##### DATA FOR PROCESSING

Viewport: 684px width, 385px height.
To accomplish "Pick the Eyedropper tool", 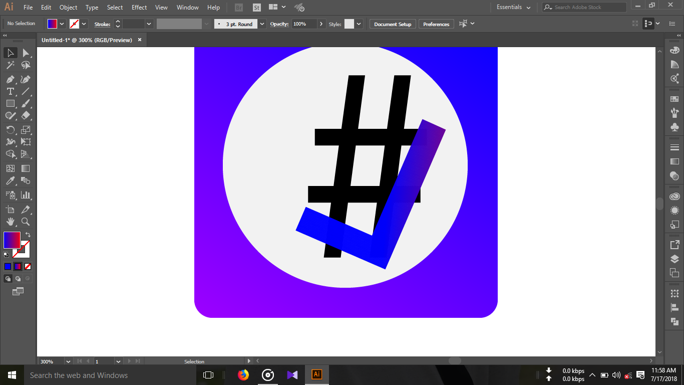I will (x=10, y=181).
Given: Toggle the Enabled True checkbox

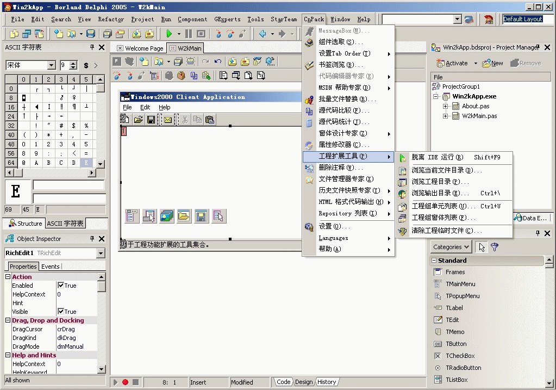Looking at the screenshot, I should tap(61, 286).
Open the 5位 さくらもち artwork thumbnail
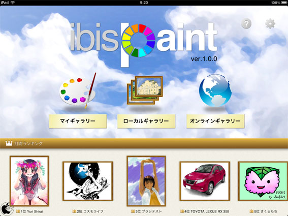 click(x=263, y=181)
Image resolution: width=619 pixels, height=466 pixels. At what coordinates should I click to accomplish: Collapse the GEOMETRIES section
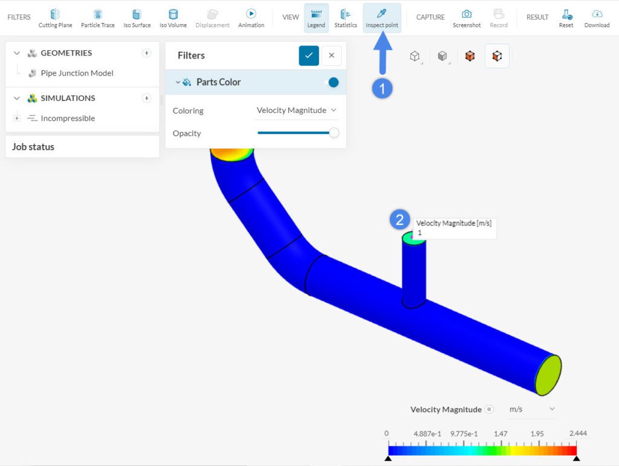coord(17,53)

##########

### [PROBLEM]
Lines from the one holding "Given: Toggle the Enabled True checkbox" to the end of the data, both ends included, are to be given again exactly; no pictures belong in the copy.

### [EXERCISE ANSWER]
Given: Toggle the Enabled True checkbox

Looking at the screenshot, I should tap(61, 286).
Open the 5位 さくらもち artwork thumbnail
 click(x=263, y=181)
Image resolution: width=619 pixels, height=466 pixels. At what coordinates should I click to accomplish: Collapse the GEOMETRIES section
coord(17,53)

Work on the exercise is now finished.